Нет, твою мать, это невыносимо!
— Женя! — вскрикиваю, чем вызываю у чикуиты непроизвольный нервный импульс и судорогу тела, от которой она подпрыгивает на водительском месте и пару раз прикладывает ладошкой по рулевому колесу.
— Довольно! Заканчивай! Я устала! — кричит, пищит и переходит на чересчур высокие частоты. Я, естественно, морщусь и поджимаю плечи к отчего-то раскалившимся ушам. — Ты мне обещал. Ты столько раз в одном и том же клялся, божился, гарантировал. Ты, — с характерным звуком сглатывает, — на коленях стоял. Я поверила тебе, Смирнов, а надо было…
— А мужикам верить нельзя, команданте. Дожила до таких лет и до сих пор не в курсе, что кобелята — зло! Вон, — указываю оттопыренным большим пальцем себе за плечо, — подрастающее поколение опыт перенимает. Обрати внимание, как он все запоминает и по-своему транслирует, — переключившись быстро, еще раз спрашиваю. — Где Юла, жена?
— Она мне не докладывает.
— Решила переметнуться на другую сторону? Не рановато?
— Что? — бросает быстрый взгляд на меня, но вынужденно возвращается, поскольку маленькая Женечка самостоятельно домой нас с Игорьком с комфортом неспешным ходом кривенько везет.

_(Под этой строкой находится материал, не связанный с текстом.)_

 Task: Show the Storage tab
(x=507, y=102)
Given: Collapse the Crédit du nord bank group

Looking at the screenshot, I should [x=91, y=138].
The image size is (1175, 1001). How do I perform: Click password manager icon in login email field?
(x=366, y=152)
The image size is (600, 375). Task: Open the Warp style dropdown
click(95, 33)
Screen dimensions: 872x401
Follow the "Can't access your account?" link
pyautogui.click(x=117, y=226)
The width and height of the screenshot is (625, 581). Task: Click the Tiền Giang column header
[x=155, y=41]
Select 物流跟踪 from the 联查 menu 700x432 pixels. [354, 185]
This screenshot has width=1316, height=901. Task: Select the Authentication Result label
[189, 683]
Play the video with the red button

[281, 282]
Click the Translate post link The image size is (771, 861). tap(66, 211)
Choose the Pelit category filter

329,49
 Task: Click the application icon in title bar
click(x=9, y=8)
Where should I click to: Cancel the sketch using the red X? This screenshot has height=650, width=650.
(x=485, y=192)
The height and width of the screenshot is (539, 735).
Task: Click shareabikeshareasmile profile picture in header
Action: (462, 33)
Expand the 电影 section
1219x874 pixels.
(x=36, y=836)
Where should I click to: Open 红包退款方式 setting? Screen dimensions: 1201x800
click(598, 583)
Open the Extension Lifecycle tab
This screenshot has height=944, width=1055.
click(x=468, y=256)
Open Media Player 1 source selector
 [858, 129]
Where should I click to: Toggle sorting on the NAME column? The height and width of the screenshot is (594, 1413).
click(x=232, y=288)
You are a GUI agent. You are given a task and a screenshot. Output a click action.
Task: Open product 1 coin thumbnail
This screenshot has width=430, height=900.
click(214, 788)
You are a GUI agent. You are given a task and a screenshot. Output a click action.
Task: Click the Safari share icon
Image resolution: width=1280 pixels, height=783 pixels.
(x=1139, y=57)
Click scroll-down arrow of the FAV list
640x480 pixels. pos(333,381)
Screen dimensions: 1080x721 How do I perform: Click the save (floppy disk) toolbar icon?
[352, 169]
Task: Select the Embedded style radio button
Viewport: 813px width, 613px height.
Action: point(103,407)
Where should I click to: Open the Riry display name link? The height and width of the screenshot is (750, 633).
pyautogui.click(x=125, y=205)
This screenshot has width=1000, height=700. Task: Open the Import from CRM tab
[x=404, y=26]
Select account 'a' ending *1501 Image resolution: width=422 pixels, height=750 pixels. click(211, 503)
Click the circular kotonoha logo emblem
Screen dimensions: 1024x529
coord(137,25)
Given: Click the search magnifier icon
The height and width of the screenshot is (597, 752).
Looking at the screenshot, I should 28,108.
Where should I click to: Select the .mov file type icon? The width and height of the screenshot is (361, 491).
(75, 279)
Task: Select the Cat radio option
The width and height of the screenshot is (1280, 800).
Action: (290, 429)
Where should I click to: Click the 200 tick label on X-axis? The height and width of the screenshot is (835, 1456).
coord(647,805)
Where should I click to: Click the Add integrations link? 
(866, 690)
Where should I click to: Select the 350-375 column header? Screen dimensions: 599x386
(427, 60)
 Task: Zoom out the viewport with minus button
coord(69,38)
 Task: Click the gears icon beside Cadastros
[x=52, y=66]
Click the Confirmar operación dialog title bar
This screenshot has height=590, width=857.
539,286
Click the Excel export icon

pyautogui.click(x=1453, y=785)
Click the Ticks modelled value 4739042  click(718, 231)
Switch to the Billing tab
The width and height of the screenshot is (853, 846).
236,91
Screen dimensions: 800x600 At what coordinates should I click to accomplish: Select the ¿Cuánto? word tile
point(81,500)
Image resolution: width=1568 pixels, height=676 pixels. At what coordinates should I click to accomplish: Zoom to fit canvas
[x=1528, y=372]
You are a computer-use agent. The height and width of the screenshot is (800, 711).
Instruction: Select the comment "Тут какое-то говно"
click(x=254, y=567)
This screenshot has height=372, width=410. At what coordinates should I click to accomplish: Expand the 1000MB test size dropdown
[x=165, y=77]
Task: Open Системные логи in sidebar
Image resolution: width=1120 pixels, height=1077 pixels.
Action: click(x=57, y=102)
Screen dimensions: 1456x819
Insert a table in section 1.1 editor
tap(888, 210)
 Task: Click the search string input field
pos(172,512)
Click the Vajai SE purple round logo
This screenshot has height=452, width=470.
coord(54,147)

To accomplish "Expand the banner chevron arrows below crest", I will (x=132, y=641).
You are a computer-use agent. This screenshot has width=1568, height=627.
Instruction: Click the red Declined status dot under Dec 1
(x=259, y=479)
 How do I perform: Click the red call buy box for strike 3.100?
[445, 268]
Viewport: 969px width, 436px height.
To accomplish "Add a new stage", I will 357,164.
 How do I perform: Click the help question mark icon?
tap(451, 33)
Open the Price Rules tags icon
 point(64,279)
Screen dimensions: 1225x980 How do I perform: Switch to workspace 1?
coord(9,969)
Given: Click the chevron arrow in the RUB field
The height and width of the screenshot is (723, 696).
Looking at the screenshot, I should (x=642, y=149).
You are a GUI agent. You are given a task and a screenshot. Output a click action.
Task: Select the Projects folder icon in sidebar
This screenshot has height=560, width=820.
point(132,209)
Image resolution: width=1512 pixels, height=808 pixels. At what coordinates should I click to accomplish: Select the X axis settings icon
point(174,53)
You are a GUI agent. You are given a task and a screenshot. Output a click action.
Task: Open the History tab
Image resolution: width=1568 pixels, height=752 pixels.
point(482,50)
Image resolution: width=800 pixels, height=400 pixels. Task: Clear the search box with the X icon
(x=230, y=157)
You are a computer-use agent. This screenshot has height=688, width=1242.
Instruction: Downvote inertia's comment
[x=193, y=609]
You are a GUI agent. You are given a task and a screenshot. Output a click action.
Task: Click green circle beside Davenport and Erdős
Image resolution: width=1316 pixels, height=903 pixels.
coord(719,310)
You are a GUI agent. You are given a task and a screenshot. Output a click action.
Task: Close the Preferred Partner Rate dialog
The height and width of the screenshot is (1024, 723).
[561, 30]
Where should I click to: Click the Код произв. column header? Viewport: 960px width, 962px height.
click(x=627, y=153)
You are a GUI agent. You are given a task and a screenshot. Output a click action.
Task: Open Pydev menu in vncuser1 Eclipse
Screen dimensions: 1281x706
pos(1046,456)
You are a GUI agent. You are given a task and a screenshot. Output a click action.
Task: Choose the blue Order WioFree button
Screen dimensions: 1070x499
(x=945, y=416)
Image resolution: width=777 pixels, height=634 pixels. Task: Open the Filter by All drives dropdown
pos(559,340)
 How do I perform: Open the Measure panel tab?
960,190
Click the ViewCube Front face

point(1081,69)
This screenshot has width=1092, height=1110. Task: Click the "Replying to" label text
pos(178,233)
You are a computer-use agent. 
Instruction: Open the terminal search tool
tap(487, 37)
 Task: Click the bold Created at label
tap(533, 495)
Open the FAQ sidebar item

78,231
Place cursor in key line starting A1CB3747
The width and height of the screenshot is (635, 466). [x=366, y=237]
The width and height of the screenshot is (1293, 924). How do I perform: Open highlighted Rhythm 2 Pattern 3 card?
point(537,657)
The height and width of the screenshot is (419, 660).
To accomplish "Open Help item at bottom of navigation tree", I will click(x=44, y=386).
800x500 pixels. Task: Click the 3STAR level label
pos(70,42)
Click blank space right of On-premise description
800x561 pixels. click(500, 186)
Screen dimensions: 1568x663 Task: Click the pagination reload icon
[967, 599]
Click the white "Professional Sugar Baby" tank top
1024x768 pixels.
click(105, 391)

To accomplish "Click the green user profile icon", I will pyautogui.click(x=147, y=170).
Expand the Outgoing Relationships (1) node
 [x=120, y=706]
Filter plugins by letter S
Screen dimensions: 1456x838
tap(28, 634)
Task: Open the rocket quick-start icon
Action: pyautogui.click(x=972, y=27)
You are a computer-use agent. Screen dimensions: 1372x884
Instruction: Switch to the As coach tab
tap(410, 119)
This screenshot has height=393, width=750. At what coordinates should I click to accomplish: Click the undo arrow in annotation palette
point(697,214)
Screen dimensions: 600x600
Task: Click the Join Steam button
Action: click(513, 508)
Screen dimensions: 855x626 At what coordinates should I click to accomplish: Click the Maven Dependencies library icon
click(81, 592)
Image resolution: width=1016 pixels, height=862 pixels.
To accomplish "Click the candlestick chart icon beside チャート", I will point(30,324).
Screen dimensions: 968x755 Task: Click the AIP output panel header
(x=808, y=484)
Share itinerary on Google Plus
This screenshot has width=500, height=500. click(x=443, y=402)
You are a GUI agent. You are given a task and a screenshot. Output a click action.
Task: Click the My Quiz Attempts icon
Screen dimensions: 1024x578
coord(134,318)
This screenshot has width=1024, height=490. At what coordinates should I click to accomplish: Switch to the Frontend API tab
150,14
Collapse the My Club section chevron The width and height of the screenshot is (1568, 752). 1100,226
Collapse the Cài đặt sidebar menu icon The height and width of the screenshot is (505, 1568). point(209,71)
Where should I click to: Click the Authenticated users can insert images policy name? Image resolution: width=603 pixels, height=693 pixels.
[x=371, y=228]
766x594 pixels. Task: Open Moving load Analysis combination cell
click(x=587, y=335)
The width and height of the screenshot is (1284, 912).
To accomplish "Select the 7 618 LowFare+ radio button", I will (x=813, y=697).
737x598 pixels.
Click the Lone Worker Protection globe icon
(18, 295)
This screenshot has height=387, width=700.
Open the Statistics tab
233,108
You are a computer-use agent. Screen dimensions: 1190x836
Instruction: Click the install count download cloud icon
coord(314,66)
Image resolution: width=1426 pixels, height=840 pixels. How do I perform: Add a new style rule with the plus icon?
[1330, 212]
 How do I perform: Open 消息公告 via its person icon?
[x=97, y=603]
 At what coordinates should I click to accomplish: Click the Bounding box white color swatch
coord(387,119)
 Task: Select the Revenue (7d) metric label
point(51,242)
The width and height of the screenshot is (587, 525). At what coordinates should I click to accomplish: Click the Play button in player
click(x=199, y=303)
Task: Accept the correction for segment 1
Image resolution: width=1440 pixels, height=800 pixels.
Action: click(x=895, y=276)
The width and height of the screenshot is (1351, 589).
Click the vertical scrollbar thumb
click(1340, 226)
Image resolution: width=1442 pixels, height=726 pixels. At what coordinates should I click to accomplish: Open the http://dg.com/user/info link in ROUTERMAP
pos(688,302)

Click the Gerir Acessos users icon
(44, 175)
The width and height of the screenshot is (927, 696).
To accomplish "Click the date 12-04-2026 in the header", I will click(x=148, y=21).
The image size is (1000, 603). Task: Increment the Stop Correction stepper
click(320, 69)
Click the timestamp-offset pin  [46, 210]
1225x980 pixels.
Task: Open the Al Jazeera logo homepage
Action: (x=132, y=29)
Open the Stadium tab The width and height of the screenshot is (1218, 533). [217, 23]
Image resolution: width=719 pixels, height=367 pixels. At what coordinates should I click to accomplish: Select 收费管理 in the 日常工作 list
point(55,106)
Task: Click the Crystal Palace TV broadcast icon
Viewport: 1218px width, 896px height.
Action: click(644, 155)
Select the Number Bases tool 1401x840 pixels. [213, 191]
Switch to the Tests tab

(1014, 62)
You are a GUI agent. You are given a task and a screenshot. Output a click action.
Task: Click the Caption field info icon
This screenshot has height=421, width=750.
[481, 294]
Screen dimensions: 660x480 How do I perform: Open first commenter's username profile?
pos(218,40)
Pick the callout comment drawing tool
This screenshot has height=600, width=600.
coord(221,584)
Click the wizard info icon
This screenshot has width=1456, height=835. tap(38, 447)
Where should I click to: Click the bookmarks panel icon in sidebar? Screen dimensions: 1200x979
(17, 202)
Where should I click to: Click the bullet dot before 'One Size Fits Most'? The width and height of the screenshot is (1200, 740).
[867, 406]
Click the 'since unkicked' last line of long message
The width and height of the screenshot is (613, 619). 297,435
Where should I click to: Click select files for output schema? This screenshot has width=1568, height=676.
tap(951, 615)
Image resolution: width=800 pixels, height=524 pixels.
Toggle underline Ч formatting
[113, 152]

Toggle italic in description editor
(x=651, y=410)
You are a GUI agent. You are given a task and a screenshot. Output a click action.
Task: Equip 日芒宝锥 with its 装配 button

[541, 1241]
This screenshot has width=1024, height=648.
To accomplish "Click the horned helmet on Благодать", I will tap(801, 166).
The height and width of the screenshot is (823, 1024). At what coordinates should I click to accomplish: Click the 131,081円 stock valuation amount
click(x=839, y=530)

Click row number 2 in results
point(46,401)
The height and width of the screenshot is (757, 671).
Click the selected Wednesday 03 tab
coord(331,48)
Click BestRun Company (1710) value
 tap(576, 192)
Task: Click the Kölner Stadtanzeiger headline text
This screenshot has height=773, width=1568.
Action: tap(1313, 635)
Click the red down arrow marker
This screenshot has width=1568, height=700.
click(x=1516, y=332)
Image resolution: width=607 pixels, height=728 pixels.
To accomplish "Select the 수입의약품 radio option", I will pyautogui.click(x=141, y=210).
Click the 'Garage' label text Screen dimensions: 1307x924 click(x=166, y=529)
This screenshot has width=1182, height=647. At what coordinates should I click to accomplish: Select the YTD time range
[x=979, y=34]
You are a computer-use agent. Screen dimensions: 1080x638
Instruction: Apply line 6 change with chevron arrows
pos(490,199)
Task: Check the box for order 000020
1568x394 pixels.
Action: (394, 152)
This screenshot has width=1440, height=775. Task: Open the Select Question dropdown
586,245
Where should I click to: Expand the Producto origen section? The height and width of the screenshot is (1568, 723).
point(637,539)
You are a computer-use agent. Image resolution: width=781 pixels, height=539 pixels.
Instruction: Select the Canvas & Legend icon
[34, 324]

— Ставишь на другого жеребца, чИкачка?
— Что?
— Говорю, конюшню перепутала? Случайно или специально?
— Что?
Что? Что? Что? Типичная партизанка! Когда ей выгодно, она настаивает на откровенности и просто-таки требует честную, без купюр, игру. А когда ее загнали в угол или пытаются на чистую воду вывести, Эухения мгновенно надевает маску испанской дурочки, а на ее мордашке одновременно с этим красуется четкий отпечаток:
«Шиш тебе, Смирновчик! Дудочки!».
— Проехали, — отмахиваюсь от нее, вальяжно разваливаюсь на своем месте и пару раз прикладываюсь башкой о бортик двери и свое окно. — Твои водительские навыки заметно улучшились, женщина.
— Зачем ты это делаешь, Сергей?
— Что именно?
— Зацем? — вторит детская пластинка.
— Не встревай, сопляк.
— Цапляк? — не замолкает Игорь.
— Без разницы, юноша, а впрочем, как тебе угодно, «цапляк», — картавлю и намеренно перекривляю пацана.
— Начальник сказал, что…
— Официально, под протокол, или по-дружески шепнул тебе, когда лез липкими ручонками под престарелую юбчонку? Кстати! — приподнимаюсь и грожу пальцем маленькому пассажиру. — Заткни уши, внучок.
— Сто?
— Вот так, — показываю, что нужно сделать, а он, как дрессированная мартышка в точности всё повторяет.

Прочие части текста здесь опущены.